I usually had sharp sequences when using Canon lenses while half of shots from Tamron were out of focus because Tamron was too slow to get/keep focus. This wasn't the first event when the Tamron failed me. I like the lens when used with one shot AF but it has too many limitations when your subject is not still. It was surprising for me to find out that STM lens beats Tamron's AF quality a big time.

Since I bought Tamron I'm still thinking about replacing it with Canon. It is twice as much expensive and doesn't have IS (that's the main reason why I haven't go for it yet because it is handy for still and landscape photography which I do more often) but if I didn't go with Tamron in the first place, it would cost me less (as I will never get back full amount I invested to Tamron) and I wouldn't lose many good moments just because AF went wrong. Thus the initial statement ...


----------



## DomTomLondon (Sep 8, 2015)

Ladislav said:


> I usually had sharp sequences when using Canon lenses while half of shots from Tamron were out of focus because Tamron was too slow to get/keep focus.



This is why I returned my 24-70VC Tamron lens after a few weeks shooting with it, it was great for still objects and a great price. but the VC acted a bit strange, when it would engage, and I found AF not very consistent with moving subjects.
(I have a 6 and 8 year old, and they don't stay still for very long)

I ended up getting the Canon 24-70II. Yes it's expensive, but it just works.


----------



## jd7 (Sep 8, 2015)

TWI by Dustin Abbott said:


> switters said:
> 
> 
> > I'm definitely interested... but have to say I would have been even more interested had they chosen 55mm instead of 45mm for the normal lens. When I was using 35mm on APS-C 1.6x I found 56mm FOV to be great for shooting people.
> ...



+1. I'd have been more interested in 55mm too, or even just a 50.

That said, I'm not sold on f/1.8 at these focal lengths. I have the canon 35/2 IS as a small, light prime, but otherwise if I'm going to get a prime at that sort of focal length I'm really looking for f/1.4. I suppose the Tamron 35 could replace the 35/2 IS, but it's only a third of a stop wider aperture and it's quite a bit bigger and heavier, so it's not such a good fit for the role of small, light prime ... And if I'm not going small and light then I think I'd be more tempted by the sigma 35 art. Still, will be interesting to see more reviews of the Tamron twins (ok, so they're not identical twins, but they do look a lot alike). Maybe the IQ will turn out to be so good I'll have to reconsider.


----------



## kubelik (Sep 8, 2015)

I've got the 35mm f/2 IS so not exactly clamoring for these lenses, but am still intrigued on principle. I like the fact that Sigma is bringing some real competition to Canon, and Tamron upping their game is also good for everyone whether or not you buy their products. I could see myself letting go of the incredible compactness of my shorty-40 for the Tamron 45mm f/1.8 as a replacement for my Canon 50mm f/1.4 that I sold off last year.

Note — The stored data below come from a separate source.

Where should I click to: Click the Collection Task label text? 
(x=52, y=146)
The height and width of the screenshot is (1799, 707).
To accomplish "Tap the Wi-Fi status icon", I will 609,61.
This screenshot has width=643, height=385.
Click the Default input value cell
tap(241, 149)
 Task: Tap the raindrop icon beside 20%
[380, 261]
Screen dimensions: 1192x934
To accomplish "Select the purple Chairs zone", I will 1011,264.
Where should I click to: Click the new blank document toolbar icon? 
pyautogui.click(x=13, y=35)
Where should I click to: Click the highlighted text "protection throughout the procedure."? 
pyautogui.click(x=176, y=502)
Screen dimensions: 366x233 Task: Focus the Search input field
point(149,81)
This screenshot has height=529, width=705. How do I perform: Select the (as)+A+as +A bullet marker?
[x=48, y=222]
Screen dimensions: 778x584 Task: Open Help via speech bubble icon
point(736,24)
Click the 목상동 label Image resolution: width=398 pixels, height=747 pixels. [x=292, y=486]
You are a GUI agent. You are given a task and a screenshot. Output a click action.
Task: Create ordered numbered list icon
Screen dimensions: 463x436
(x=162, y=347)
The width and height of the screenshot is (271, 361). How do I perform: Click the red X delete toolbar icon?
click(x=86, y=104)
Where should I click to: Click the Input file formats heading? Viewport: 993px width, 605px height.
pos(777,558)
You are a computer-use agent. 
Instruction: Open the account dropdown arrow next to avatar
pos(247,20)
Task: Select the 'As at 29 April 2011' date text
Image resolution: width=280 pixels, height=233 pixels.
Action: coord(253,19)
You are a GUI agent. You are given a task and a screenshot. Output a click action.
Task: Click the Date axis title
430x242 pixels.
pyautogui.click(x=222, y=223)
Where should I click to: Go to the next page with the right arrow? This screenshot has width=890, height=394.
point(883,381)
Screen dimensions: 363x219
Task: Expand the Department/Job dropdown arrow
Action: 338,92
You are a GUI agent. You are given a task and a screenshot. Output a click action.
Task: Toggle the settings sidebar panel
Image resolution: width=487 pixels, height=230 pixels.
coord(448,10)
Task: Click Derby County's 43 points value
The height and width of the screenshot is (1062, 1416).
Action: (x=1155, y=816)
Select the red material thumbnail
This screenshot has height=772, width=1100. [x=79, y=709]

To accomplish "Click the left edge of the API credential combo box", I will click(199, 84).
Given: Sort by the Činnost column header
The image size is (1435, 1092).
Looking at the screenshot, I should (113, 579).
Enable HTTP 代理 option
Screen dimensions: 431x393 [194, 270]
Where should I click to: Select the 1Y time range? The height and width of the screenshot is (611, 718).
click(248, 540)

question I have to anyone familiar with Tamron lenses: does the focus ring rotate in the Canon direction or the Nikon direction?

I do want to see either LensRentals or The Digital Picture put up some legitimate tests before getting really excited about these. I don't understand when reviewers go "we only care about performance in the real world! but ... we'll also do a sloppily conducted sharpness test to create the illusion of validating our field observations". if you really only care about real world performance, then just stick to your guns. if you're going to provide empirical data points, then make sure it's not junk data. just a pet peeve of mine... end rant.


----------



## Rudeofus (Sep 8, 2015)

mdflare said:


> A bold claim without hard measurements to back it up. And it even fitted an image stabilising unit in there too ???
> As Kevin/LSXPhotog has already stated, the review even did not point out a single problem with the lens. Suspicious too.



I found it particularly amusing, how the review raved about corner to corner sharpness of these lenses, even on a full frame high megapixel 5Ds. This recent post shows MTF data, which tells a very different story, especially for the new 35mm lens.


----------



## StudentOfLight (Sep 8, 2015)

Rudeofus said:


> mdflare said:
> 
> 
> > A bold claim without hard measurements to back it up. And it even fitted an image stabilising unit in there too ???
> ...


Define acceptable sharpness


----------



## Luds34 (Sep 8, 2015)

DomTomLondon said:


> Ladislav said:
> 
> 
> > I usually had sharp sequences when using Canon lenses while half of shots from Tamron were out of focus because Tamron was too slow to get/keep focus.
> ...



Yes, I've noticed that on the Tamron 150-600 as well. The VC engages in a odd, unpredictable delay. Well, unpredictable in that I have not quite figured out the quirks. I'm suspicious that BBF isn't helping either or something. I haven't used the lens enough to have it all figured out. So if I really want a high keeper rate (and if there is enough light) I just kick up the shutter speed and it works well.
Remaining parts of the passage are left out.